Evolutionary convergence in fungal ligninolytic enzymes

The development of similar solutions for the same selective pressure is a common event in biological systems. During the last decades evolutionary convergence has been extensively investigated using bioinformatic tools. Here we track the ability to degrade lignin as a phenotypic trait in fungi, and analyze its evolution in Polyporales, where many wood-rotting species are included. Recent studies on oxidative biodegradation of lignin established the origin of wood-rotting fungi in the Carboniferous period, associated with the production of the first ligninolytic peroxidases. The subsequent evolution of these enzymes in Polyporales is analyzed by ancestral sequence reconstruction and heterologous expression of synthetic genes (ancestral enzyme resurrection). Lignin degradation during the evolution of these organisms started with the production of peroxidases generating Mn³⁺, a diffusible oxidizer acting on the minor phenolic moiety of lignin.
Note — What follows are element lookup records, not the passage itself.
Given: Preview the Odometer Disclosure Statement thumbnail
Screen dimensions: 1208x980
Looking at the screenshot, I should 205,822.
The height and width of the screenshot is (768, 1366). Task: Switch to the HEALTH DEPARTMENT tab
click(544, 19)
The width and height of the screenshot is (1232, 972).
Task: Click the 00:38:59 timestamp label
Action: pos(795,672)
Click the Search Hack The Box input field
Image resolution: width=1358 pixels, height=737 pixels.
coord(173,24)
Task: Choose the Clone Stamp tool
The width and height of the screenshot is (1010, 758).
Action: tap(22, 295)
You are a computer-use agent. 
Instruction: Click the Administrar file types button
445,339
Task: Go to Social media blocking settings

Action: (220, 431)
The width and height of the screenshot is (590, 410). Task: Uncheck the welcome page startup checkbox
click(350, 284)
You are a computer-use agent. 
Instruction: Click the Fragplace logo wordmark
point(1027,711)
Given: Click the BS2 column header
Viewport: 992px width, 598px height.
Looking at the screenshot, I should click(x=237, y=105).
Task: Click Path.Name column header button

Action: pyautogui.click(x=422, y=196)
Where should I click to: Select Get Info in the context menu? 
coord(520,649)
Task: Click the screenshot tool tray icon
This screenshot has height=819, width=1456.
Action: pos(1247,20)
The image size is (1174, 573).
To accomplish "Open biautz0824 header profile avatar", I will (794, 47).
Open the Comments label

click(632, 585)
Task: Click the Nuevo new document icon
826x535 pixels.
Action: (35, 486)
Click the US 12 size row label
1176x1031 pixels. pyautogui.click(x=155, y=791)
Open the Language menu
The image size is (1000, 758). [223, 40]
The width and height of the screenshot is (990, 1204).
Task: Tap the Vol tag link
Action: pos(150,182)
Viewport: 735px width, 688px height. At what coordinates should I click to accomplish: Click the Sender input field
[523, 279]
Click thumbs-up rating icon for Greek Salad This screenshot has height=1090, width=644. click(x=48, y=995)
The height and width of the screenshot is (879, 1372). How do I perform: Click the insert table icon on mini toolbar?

Later, these enzymes acquired the ability to oxidize nonphenolic lignin directly at a surface oxidation site, while improving their stability at acidic pH where ligninolysis occurs in nature. However, the appearance of the surface tryptophan responsible for lignin oxidation was not an isolated event in the evolution of ligninolytic peroxidase. Ancestral enzyme resurrection showed the molecular changes that led to the appearance of the same surface oxidation site in two distant peroxidase lineages. By characterization of the resurrected enzymes, we demonstrate convergent evolution at the amino-acid level during the evolution of fungal peroxidases, and track the different changes leading to phylogenetically-distant ligninolytic peroxidases from ancestors lacking the ability to degrade lignin.